As we have already discussed that promoter stands in a fiduciary position to the company. The promoter is liable to account to the company for all secret profits made by him without full disclosure to the company. The company may adopt any one of the following two courses if the promoter fails to disclose the profit.

(i)The company can sue the promoter for an amount of profit and recover the same with interest.

(ii) The company can rescind the contract and can recover the money paid.

  1. Liability for mis-statement in the prospectus:

Section 62(1) holds the promoter liable to pay compensation to every person who subscribes for any share or debentures on the faith of the prospectus for any loss or damage sustained by reason of any untrue statement included in it. Sec. on 62 also provides certain grounds on which a promoter can avoid his liability. Similarly Sec. 63 provides for criminal liability for mis-statement in the prospectus and a promoter may also become liable under this section.

The promoter may also be imprisoned for a term which may extend to two years or may be punished with the fine upto Rs. 5,000 for untrue statement in the prospectus. (Sec. 63).

  1. Personal liability:

The promoter is personally liable for all contracts made by him on behalf of the company until the contracts have been discharged or the company takes over the liability of the promoter.

The death of promoter does not relieve him from liabilities.

  1. Liability at the time of winding up of the company:

In the course of winding up of the company, on an application made by the official liquidator, the court may make a promoter liable for misfeasance or breach of trust. (Sec. 543).

Further where fraud has been alleged by the liquidator against a promoter, the court may order for his public examination. (Sec. 478).

Preliminary Contracts/Pre-Incorporation Contracts Made by the Promoters:

Preliminary contracts are those contracts which are made by the promoters with different parties on behalf of the company yet to be incorporated. Such contracts are generally entered into by promoters to acquire some property or right for and on behalf of the company to be formed.

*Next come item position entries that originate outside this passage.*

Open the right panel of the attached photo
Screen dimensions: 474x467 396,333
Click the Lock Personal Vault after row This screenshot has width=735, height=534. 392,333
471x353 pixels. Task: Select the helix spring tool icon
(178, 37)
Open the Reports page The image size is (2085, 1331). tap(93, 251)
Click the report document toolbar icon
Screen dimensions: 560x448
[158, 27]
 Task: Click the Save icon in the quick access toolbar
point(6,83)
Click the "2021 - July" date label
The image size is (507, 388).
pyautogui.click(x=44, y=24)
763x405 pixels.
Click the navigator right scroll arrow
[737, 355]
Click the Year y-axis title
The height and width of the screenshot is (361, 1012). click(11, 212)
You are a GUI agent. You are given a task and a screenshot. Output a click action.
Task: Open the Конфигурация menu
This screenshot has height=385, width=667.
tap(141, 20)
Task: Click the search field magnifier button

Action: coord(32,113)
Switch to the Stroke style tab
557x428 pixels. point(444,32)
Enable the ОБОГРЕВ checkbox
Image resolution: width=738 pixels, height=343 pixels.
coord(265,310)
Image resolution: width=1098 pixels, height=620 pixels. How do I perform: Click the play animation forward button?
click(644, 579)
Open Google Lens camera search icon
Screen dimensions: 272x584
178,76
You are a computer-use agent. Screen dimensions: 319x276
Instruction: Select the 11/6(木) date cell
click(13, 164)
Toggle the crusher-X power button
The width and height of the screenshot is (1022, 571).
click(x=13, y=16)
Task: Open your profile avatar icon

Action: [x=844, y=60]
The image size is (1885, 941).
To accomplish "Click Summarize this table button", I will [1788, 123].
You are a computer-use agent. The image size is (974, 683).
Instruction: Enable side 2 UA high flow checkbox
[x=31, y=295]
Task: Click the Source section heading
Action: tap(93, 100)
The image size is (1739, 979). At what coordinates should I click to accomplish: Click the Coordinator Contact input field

The promoters enter into preliminary contracts, generally as agents or trustees of the company. Such contracts are not legally binding on the company because two consenting parties are necessary to a contract whereas the company is non­entity before incorporation.

The company has no legal existence until it is incorporated. It therefore follows:

  1. That when, the company is registered, it is not bound by the preliminary contract.
  2. That the company when registered cannot ratify the agreement. The company was not a principal with contractual capacity at the time of contract. A contract can be ratified only when it is made by an agent for a principal who is in existence and who is competent to contract at the time when the contract is made.
  3. That if the agent undertook any liability under the agreement, he would be personally liable notwithstanding that he is described in the agreement as an agent and that the company may have attempted to ratify the agreement.
  4. The company cannot enforce the preliminary agreement.

The preliminary contracts made by promoters generally provided that if the company adopts the agreement the promoter’s liability shall cease and if the company does not adopt the agreement within a certain time either party may rescind the contract. In such a case promoter’s liability would cease after the lapse of fixed time.

Rights of Promoters:

Since promoters have duties, it implies that they have rights too.

Rights are:

(i) They are entitled to take assistance of the experts in preparing the documents.

(ii) They can enter into preliminary or pre-incorporation contracts on behalf of the proposed company.

(iii) They may claim reasonable remuneration for their services.

Company Promotion in India:

The industrial history of India is the history of company promotion by managing agents during the British regime. Directors and partners of old firms did also promote business enterprises. In India, we do not have generally any professional or specialized agencies for promotion of companies.

The National Industrial Development Corporation was started in 1954 as a specialist promoting institution. It prepared project reports for a number of industrial units.

In company promotion in India, promoters usually follow the stan­dard stages. But, if necessary, they also undertake the task of incorpo­ration and formation, underwriting of shares, substantial share contri­bution and, above all, direct charge of routine management of busi­ness.

Promoters in India, therefore, perform various functions in the formational stage of a company. They act as manager and controller of new companies. A controlling interest in the affairs of the company is generally retained by the Indian promoters. Promoters are generally the first directors of a company.